*Teks yang Disediakan*
Rabu, 23 Februari 2011

Pandangan Hak Perburuhan

LATAR BELAKANG
Secara umum gerakan buruh di Indonesia diyakini telah atau tengah tidur panjang baik oleh elemen dan pendukung gerakan maupun - dan terutama - oleh kalangan yang berada di luar gerakan. Bahkan untuk sementara kalangan, gerakan buruh dianggap sudah tidak relevan dan tidak ada harapan. Pandangan semacam itu tidak sepenuhnya salah karena secara sistematis dan obyektif memang muncul fakta-fakta yang melahirkan dan menguatkan pandangan tersebut.
Sejak Orde Baru berkuasa, politik perburuhan didominasi oleh warna korporatis dengan kebijakan-kebijakan perburuhan yang represif untuk mengendalikan serikat buruh yang membuahkan serikat buruh kuning yang jinak. Meskipun ada dinamika yang memunculkan riak-riak yang berbeda, dan memandang dari permukaan, secara umum hampir sepanjang Orde Baru praktis tak ada yang dapat disebut sebagai gerakan buruh. Namun pengamatan yang sedikit lebih mendalam memperlihatkan justru dalam tekanan, bibit-bibit gerakan terus disemai dan tumbuh dan merupakan penyumbang bagi bergeliatnya gerakan buruh di masa-masa setelahnya hingga kini.
Setelah Orde Baru berakhir, peluang untuk lahirnya gerakan buruh melalui dibukanya pintu berserikat secara bebas dirayakan dengan munculnya begitu banyak serikat dalam jumlah yang mencengangkan yang menghasilkan perpecahan dan persaingan antar serikat. Kebebasan berserikat juga tidak menambah jumlah buruh yang berserikat, meskipun jumlah organisasi serikat buruh menjadi sangat banyak.

*Cuplikan Baris Data*
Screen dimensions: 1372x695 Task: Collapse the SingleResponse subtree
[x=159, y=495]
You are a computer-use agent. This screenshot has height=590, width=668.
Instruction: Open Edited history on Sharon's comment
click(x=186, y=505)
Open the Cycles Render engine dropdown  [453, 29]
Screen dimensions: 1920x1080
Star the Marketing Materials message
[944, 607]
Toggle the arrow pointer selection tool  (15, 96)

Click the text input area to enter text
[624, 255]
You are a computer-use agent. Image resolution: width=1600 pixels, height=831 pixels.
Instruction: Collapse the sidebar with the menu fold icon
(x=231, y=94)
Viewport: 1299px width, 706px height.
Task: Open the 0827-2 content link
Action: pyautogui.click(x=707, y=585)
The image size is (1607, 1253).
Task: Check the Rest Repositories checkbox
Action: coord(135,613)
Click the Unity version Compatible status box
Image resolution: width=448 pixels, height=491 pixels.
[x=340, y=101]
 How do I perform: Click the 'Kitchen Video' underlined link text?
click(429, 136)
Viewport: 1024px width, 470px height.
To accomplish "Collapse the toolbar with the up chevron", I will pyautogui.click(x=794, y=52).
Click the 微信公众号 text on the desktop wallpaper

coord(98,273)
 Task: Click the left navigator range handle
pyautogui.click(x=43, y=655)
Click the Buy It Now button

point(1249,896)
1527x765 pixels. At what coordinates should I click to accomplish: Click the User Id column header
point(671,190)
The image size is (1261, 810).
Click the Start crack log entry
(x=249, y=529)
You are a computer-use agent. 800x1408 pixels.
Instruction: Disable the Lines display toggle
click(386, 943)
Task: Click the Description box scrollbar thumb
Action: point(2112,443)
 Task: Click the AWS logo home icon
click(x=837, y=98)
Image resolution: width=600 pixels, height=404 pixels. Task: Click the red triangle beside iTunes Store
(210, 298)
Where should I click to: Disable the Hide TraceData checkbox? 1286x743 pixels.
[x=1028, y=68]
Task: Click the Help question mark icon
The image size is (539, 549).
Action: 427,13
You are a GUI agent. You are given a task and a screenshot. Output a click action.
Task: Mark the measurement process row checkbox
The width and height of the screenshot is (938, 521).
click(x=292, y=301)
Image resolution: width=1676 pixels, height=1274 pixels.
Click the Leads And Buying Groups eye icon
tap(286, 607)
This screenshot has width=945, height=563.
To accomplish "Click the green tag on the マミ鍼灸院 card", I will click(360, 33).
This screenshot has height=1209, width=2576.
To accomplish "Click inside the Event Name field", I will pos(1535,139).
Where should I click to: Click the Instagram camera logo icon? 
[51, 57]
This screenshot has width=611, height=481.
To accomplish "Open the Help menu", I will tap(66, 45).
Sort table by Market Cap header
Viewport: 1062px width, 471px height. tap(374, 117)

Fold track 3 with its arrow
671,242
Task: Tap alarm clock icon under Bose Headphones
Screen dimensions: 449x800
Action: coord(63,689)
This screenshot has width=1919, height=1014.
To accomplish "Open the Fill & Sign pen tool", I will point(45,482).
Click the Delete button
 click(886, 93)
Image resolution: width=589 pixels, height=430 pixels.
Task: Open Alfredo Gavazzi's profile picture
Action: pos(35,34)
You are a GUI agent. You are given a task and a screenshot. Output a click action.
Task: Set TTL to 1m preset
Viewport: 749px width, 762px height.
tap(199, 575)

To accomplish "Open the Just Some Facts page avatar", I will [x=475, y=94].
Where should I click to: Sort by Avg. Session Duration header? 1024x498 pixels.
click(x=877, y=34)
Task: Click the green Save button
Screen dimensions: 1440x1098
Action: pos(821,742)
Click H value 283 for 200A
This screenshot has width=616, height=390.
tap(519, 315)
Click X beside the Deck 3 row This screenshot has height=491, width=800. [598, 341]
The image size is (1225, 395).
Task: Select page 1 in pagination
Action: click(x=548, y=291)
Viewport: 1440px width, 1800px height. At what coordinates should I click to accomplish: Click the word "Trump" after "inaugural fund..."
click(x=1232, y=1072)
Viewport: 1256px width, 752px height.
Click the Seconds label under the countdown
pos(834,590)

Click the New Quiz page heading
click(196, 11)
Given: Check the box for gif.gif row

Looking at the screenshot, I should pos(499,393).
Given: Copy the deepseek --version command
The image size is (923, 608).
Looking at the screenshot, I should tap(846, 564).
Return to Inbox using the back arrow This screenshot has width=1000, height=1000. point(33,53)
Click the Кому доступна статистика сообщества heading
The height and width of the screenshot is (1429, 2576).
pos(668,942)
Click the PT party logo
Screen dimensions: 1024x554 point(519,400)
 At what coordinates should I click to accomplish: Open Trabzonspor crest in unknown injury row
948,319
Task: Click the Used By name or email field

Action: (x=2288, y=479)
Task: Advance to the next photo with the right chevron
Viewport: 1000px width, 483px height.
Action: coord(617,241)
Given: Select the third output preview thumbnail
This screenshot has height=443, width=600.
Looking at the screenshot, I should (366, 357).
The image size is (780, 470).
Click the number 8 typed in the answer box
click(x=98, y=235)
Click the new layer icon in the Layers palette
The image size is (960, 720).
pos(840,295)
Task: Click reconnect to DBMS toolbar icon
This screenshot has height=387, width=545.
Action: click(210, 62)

*Tugas dan Latihan*
A. Tuliskan ulang bagian teks tentang gerakan buruh tanpa mengubah apa pun. Mulailah dari kata-kata yang memuat "Pandangan Hak Perburuhan" dan berhenti setelah "menguatkan pandangan tersebut.".
B. Sebutkan semua baris data yang mengandung kata "resolution", lalu salin setiap baris itu secara utuh.
Teks tentang gerakan buruh dan baris-baris data di atas adalah dua bahan yang terpisah.

*Jawaban Tiap Tugas*
A.
Pandangan Hak Perburuhan

LATAR BELAKANG
Secara umum gerakan buruh di Indonesia diyakini telah atau tengah tidur panjang baik oleh elemen dan pendukung gerakan maupun - dan terutama - oleh kalangan yang berada di luar gerakan. Bahkan untuk sementara kalangan, gerakan buruh dianggap sudah tidak relevan dan tidak ada harapan. Pandangan semacam itu tidak sepenuhnya salah karena secara sistematis dan obyektif memang muncul fakta-fakta yang melahirkan dan menguatkan pandangan tersebut.

B.
You are a computer-use agent. Image resolution: width=1600 pixels, height=831 pixels.
Image resolution: width=448 pixels, height=491 pixels.
Image resolution: width=600 pixels, height=404 pixels. Task: Click the red triangle beside iTunes Store
Image resolution: width=1676 pixels, height=1274 pixels.
Image resolution: width=589 pixels, height=430 pixels.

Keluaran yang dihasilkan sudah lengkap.